Нейросетевое сжатие данных
Сжатие данных — одна из задач, решаемых нейронными сетями. Как и любое сжатие, решение данной задачи основано на устранении избыточности информации во входном сигнале (образе).
Способ решения
В отличие от традиционных методов сжатия — математического вычисления и удаления избыточности — нейронная сеть при решении задачи сжатия исходит из соображений нехватки ресурсов. Топология сети и её алгоритм обучения таковы, что данные большой размерности требуется передать со входа нейронной сети на её выходы через сравнительно небольших размеров канал. Для реализации сжатия такого рода может использоваться многослойный перцептрон следующей архитектуры: количество нейронов во входном и выходном слое одинаково и равно размерности сжимаемых данных; между этими слоями располагаются один или более промежуточных слоев меньшего размера. Число промежуточных слоев определяет степень сложности преобразования данных. Например сеть с тремя промежуточными слоями может выполнять лучшее сжатие на обучающих данных, но может дать худший результат в реальных ситуациях. Это связано с тем, что в исходных данных может случайно образоваться некая зависимость, которая не имеет никакого отношения к реальности.
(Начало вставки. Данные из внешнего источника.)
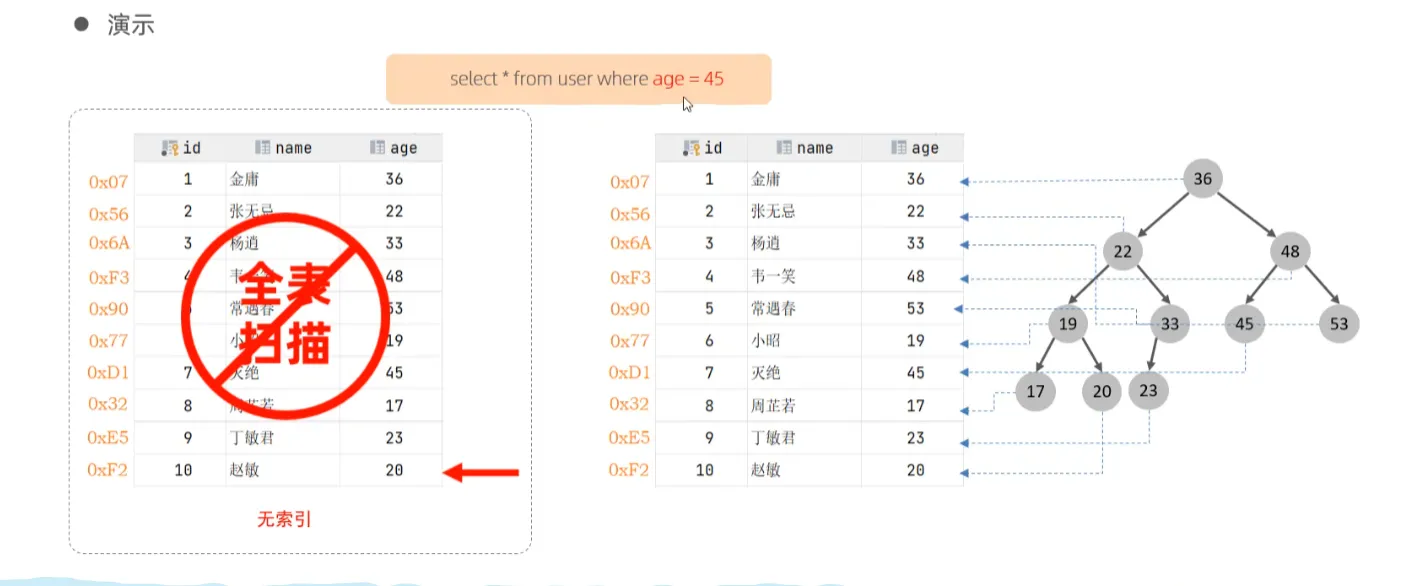Click leaf node 17 in the tree
The width and height of the screenshot is (1403, 586).
(x=1035, y=391)
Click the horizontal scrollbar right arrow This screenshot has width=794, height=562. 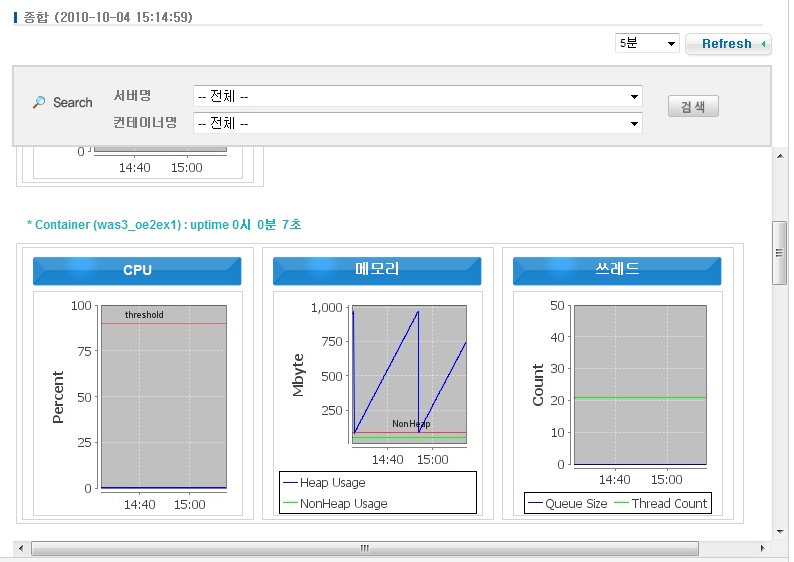click(x=763, y=548)
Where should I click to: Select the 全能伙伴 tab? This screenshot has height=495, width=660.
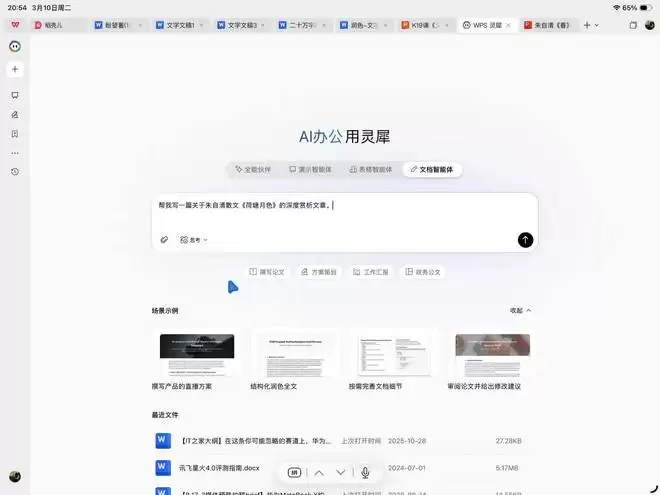[x=252, y=170]
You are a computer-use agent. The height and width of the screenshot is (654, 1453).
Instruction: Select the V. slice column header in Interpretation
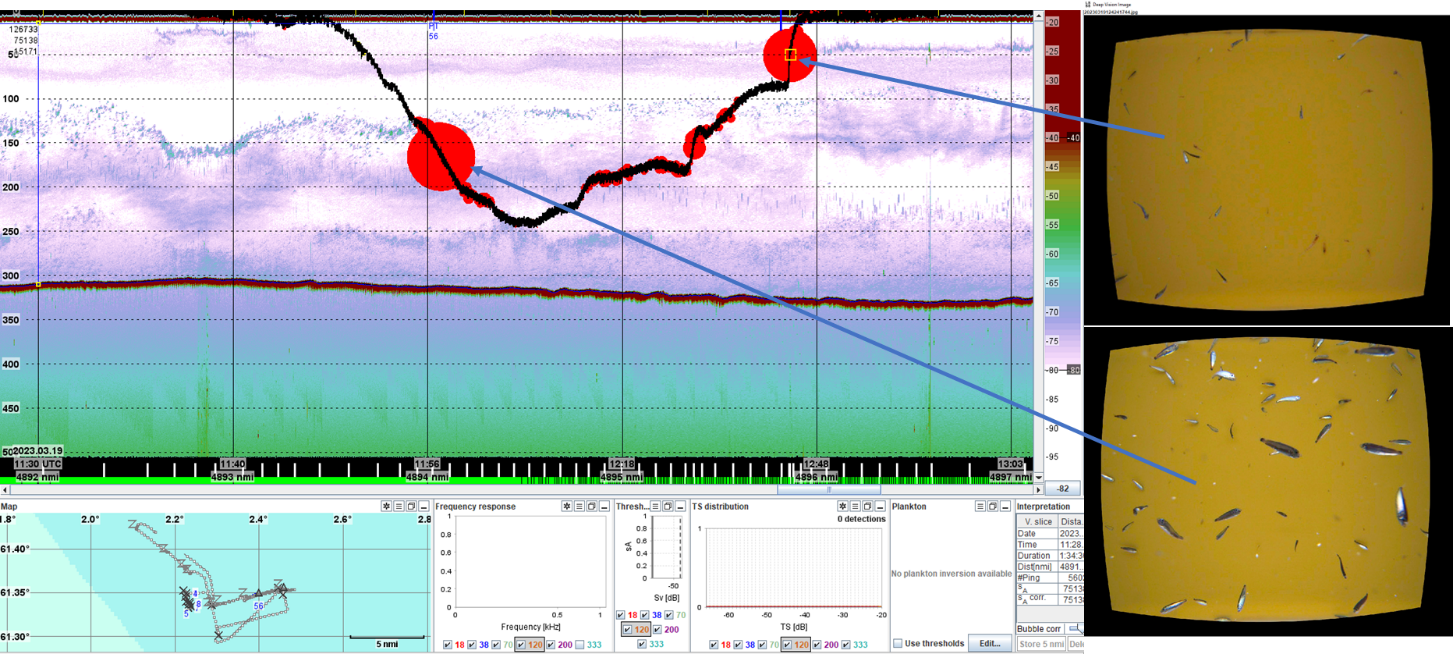[1039, 521]
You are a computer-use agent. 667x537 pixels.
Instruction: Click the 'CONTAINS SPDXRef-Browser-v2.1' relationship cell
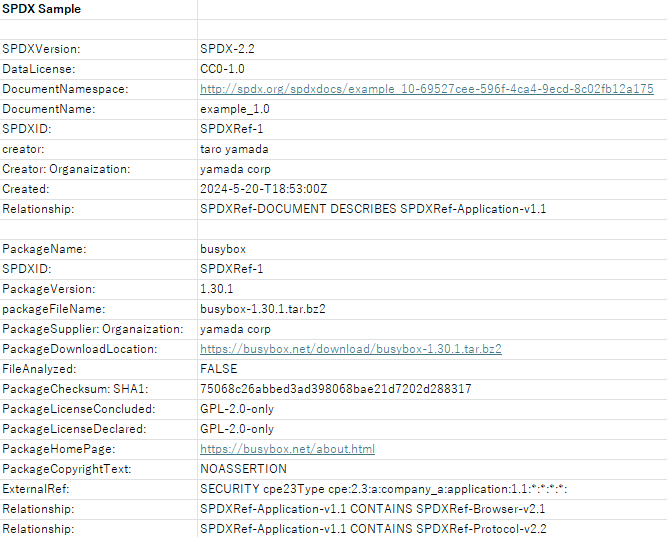372,509
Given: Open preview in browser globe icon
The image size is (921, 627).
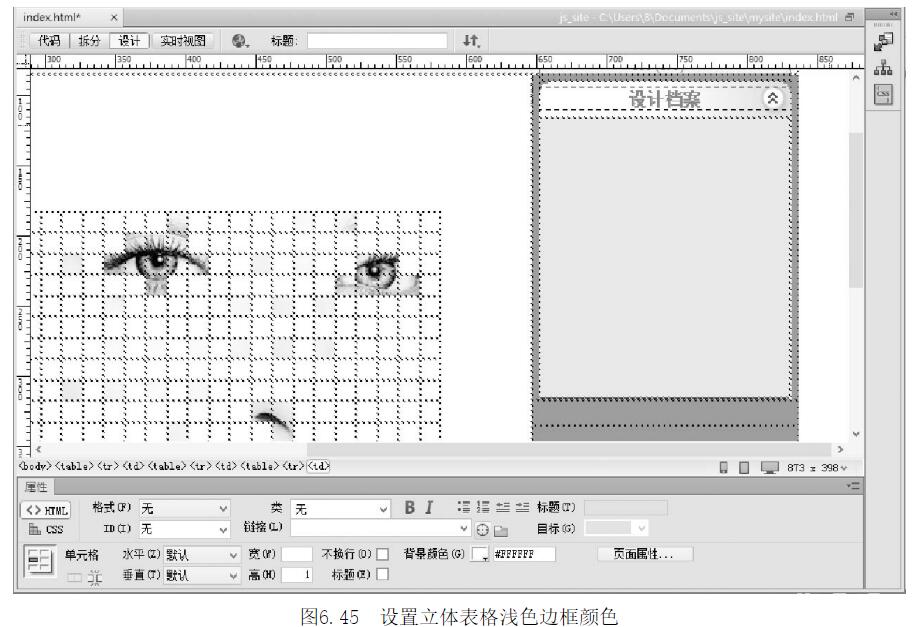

Исходные данные для сети составляются таким образом, чтобы на выходах был всегда тот же набор сигналов, что и на входе. В процессе работы алгоритм обратного распространения ошибки минимизирует ошибку. Это означает, что веса связей от входного слоя нейронов и, примерно, до серединного слоя будут работать на компрессию сигнала, а остальные — на его декомпрессию. При практическом использовании полученную сеть разбивают на две. Вывод первой сети передают по каналу связи и подают на вход второй, которая осуществляет декомпрессию.
Другим способом решения задачи сжатия является применение автоассоциативной памяти, такой как сеть Хопфилда, так как она обладает способностью восстанавливать сигнал по его поврежденному образу.
Литература
- Уоссермен Ф. Нейрокомпьютерная техника. — М.: Мир, 1992.